Subscribe to the newsletter!

When do you need a data warehouse?

The transformations to mold the data from an application in a form that is better suited for data analysis is done in a datawarehouse.

Data comes to fruition when an employee puts the data that is generated by a process in an application, and the data finds its way to the underlying database. But these databases are not well suited to use for data analysis.

Relational model

These databases usually have a relational data model. This type of model was invented to process bank transactions. It is very good in processing large amounts of transactions, but not in generating insights in the data. There are different reasons why this is the case.

Challenges of the relation model

Tables in a relational model can take different roles. A table 'relations' can contain suppliers as well as clients. But in our analysis we want to know for example how profitable a certain group of clients is, so we need to split up this table.
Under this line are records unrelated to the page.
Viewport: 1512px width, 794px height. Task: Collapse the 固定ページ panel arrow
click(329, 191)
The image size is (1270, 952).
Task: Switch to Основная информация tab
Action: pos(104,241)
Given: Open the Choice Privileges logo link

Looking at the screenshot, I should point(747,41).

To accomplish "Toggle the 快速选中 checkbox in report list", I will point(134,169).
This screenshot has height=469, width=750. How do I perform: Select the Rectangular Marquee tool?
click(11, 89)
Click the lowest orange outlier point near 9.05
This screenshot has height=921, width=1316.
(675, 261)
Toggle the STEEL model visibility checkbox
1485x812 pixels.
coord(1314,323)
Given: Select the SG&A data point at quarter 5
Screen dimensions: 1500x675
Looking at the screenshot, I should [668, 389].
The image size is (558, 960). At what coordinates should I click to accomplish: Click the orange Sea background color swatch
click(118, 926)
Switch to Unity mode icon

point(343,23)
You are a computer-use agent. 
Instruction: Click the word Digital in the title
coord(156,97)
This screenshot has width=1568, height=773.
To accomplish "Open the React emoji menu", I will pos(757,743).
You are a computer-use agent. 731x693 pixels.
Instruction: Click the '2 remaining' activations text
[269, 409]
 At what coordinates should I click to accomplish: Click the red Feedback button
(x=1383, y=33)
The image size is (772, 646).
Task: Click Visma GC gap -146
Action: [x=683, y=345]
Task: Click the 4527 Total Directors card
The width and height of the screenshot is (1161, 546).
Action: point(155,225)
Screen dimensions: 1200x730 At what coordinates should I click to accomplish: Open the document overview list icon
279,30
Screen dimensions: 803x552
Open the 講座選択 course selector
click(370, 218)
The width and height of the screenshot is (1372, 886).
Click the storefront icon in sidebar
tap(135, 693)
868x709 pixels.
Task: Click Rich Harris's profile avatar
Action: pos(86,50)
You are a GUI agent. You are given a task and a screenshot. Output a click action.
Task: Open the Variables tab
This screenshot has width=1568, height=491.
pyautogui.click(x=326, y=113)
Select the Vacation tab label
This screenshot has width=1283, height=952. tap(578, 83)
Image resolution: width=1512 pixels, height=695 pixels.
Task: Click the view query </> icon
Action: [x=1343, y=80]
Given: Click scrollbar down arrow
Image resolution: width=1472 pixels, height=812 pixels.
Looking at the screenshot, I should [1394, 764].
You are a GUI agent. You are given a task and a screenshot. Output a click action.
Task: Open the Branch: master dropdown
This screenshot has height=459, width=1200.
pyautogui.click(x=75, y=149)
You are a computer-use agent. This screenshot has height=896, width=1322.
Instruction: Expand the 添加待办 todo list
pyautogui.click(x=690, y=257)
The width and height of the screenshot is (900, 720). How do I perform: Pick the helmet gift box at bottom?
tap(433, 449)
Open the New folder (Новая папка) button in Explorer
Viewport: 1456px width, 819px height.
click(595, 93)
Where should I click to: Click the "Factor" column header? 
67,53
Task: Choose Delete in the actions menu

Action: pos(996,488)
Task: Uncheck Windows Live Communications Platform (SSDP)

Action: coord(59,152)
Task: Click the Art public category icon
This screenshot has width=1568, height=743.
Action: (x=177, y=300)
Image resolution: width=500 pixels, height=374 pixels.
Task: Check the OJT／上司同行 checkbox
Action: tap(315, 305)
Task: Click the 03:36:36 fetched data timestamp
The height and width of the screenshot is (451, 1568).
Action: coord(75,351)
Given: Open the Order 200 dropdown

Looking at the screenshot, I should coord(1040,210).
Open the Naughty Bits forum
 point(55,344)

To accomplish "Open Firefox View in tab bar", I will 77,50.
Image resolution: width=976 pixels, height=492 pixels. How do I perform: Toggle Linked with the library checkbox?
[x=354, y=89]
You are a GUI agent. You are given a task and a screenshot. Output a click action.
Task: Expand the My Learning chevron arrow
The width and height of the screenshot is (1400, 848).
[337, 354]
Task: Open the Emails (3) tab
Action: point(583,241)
The evolution in time between the different measuring points in a process can bring a lot of insight, but the application may not always store these historical data points because they are not needed to go through the process. 

It can very well be that you use different applications to help your customer. For example, one to make orders and another one to send invoices. This order-to-cash (OTC) is an important process to track, but to make this analysis possible you have to combine data from one application with data from another.

Some of these things you could solve in the code of your data analysis or in the front end of your data visualization tool, but this brings certain risks with regard to maintainability and scalability. Moreover, the more complex challenges, that bright the most value for the business, don't belong in these tools. That's why often an extra step is added where the necessary transformations can be handled to efficiently and correctly analyze and visualize the data.

Dimensional model

The transformation to go from a relational model in an application database to a model that is better suited for analysis is done in a data warehouse (DWH). The data model that is used here is a dimensional model or a data vault model.

Properties of a data warehouse

A data warehouse contains data about a certain subject relevant to the business (subject-oriented). It integrates data from different sources (integration) and keeps track of historical data (time-variant). As soon as data is written to the datawarehouse, the data can no longer be changed (nonvolatile). By facilitating data analysis and visualization the data warehouse supports the decision making process in an organization.

Here to stay

Despite the many innovations and developments in the field of data analysis, the need to harmonize and integrate data coming from different applications within a specific context - and thus the datawarehouse - will remain important for a while.

Disclaimer

We are aware of the importance to capture and use unstructured data and network data that is stored in data lakes and that is best represented by NOSQL and Graph databases. For the sake of simplicity we make abstraction of this type of data for now. Let's get our small data in order first, before taking on our big data.